John Penn (1741 – 1788)

Written By Adrienne Dunn

Patriot, Continental Congress delegate, and North Carolina signer of the Declaration of Independence, John Penn was a native of Caroline County, Virginia. Although he achieved only a limited formal education, Penn read many books from the library of Edmund Pendleton, a member of the Virginia House of Burgesses and Penn’s uncle. Under the tutelage of Pendleton, Penn served as a legal apprentice and in 1762 obtained a license to practice law. He first practiced law in Virginia before traveling to Granville County, North Carolina, and establishing a law practice.

Penn’s involvement in public affairs began with his 1775 election to the Continental Congress. He was reelected in 1777, 1778, and 1779 and served on various committees.

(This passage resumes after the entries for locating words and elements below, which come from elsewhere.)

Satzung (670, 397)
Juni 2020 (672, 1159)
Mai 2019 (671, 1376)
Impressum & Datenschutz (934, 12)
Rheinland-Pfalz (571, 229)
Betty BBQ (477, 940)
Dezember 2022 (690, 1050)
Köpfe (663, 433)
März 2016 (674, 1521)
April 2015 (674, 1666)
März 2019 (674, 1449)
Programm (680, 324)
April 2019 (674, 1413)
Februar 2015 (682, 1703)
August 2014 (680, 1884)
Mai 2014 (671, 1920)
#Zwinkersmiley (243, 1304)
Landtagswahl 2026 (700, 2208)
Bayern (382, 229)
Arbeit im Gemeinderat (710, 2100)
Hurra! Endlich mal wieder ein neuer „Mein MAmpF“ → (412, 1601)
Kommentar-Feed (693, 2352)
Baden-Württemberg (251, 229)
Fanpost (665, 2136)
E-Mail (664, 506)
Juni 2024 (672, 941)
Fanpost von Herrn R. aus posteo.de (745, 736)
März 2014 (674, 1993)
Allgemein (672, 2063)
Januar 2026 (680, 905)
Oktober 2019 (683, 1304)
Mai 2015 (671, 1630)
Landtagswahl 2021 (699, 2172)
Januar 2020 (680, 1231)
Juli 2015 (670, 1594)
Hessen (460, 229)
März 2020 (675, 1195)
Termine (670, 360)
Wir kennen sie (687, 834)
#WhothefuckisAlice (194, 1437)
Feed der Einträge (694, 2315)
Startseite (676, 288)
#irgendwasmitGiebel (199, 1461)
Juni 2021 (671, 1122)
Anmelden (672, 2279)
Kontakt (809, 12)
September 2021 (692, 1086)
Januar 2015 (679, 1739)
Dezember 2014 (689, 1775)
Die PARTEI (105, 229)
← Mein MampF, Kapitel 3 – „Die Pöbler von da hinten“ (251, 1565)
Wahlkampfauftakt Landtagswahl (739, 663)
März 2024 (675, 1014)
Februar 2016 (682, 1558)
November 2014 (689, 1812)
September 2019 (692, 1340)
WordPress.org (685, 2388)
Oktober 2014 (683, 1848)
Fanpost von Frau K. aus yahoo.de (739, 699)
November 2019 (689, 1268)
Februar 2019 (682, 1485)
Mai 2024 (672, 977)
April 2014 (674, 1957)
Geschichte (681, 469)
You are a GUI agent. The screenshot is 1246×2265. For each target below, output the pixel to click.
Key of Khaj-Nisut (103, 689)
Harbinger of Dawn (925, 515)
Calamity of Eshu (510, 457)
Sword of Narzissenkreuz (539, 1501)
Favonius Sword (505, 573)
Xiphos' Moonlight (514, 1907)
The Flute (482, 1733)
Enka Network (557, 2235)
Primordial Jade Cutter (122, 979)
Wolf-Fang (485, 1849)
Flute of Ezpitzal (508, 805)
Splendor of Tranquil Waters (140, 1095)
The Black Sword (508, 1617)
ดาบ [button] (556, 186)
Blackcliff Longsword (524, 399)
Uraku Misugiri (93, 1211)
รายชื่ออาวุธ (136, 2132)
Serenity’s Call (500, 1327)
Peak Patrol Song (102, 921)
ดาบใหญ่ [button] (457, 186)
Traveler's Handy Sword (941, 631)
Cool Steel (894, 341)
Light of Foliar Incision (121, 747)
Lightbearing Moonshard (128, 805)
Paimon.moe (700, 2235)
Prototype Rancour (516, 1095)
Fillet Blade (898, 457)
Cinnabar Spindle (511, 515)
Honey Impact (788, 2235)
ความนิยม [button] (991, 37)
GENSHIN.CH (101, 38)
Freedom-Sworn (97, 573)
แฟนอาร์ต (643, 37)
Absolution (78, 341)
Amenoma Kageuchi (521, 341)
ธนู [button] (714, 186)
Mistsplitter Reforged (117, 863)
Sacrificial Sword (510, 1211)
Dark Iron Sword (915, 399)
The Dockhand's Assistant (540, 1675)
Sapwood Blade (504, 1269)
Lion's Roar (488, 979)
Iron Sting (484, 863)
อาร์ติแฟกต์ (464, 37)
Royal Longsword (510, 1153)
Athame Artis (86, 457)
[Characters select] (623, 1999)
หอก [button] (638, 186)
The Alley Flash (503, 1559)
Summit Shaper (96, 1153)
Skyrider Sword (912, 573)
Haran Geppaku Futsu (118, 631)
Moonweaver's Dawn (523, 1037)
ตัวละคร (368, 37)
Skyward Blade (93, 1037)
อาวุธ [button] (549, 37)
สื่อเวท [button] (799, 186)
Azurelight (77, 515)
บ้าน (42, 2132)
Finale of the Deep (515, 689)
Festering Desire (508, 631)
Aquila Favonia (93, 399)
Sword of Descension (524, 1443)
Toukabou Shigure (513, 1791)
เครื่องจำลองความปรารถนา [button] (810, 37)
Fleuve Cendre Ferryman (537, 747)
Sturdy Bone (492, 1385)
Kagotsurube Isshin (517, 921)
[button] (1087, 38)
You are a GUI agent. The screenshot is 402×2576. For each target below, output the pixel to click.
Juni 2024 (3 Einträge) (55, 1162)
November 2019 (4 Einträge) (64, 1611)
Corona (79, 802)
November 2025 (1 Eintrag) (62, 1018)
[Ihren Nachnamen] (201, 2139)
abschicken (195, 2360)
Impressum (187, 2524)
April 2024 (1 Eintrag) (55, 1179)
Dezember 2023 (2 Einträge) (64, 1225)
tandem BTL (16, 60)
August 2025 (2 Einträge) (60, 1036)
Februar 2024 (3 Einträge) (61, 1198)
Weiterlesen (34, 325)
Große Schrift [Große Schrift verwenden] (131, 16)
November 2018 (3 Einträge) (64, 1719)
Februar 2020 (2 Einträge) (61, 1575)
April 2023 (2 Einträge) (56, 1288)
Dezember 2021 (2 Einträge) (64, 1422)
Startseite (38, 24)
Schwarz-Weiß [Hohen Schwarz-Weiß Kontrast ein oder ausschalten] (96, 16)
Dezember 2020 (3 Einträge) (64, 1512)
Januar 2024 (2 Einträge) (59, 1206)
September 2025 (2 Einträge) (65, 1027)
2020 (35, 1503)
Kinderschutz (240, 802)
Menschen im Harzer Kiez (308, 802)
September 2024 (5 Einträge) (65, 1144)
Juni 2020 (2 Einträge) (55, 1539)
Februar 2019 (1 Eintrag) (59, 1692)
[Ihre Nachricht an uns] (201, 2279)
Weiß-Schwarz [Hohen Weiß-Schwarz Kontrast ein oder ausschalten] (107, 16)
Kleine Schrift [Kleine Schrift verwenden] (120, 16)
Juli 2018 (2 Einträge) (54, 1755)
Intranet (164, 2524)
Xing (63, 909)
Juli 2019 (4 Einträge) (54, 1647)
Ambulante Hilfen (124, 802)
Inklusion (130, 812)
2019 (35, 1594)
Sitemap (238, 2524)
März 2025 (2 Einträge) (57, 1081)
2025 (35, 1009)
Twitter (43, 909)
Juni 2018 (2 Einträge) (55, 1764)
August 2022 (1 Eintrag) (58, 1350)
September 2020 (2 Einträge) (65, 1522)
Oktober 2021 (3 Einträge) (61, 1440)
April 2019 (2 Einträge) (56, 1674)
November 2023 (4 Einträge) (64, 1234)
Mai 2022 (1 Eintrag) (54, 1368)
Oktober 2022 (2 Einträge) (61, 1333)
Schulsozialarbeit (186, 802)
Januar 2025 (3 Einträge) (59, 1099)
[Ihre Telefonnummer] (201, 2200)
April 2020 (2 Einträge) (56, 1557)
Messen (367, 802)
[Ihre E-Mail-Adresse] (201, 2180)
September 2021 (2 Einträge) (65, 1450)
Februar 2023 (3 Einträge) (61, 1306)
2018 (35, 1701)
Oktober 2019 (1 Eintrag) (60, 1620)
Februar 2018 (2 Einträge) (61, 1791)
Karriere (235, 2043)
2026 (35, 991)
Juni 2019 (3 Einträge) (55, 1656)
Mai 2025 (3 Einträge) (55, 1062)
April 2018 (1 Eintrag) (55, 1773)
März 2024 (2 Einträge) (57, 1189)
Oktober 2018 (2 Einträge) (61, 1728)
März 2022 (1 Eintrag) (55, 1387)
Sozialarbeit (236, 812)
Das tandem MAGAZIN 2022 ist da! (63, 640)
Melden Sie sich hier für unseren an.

Before signing the Declaration of Independence, Penn and Joseph Hewes, both North Carolina delegates, voted on July 2, 1776, for independence from Great Britain. Another North Carolina delegate, William Hooper, was absent from the vote, but he later signed the Declaration of Independence with Hewes and Penn.

Penn’s contributions to the war effort were noteworthy. In 1778, Penn signed the Articles of Confederation, the rules established by the Continental Congress for the duration of the war and for the first years after the war.  North Carolina governor Abner Nash appointed Penn to serve on the North Carolina Board of War from 1780–1781. Penn proved to be the most active member of the Board; he supplied war materials to Nathanael Greene’s Continentals and Francis Marion’s guerrillas. As a result of these actions, Penn has been credited for Charles Cornwallis’s ultimate defeat at Yorktown.

Following the American Revolution, Penn was appointed in April 1783 by Robert Morris, another signer of the Declaration of Independence, as North Carolina’s receiver of taxes for the Confederation government. One month later, however, Penn resigned, not having been given sufficient authority to collect taxes. Penn then returned to practicing law until his death. 

A World-War-II attack-transport ship, USS John Penn, was dedicated in Penn’s honor. However, the North Carolinian’s efforts during the American Revolution and defense of liberty have been largely overlooked.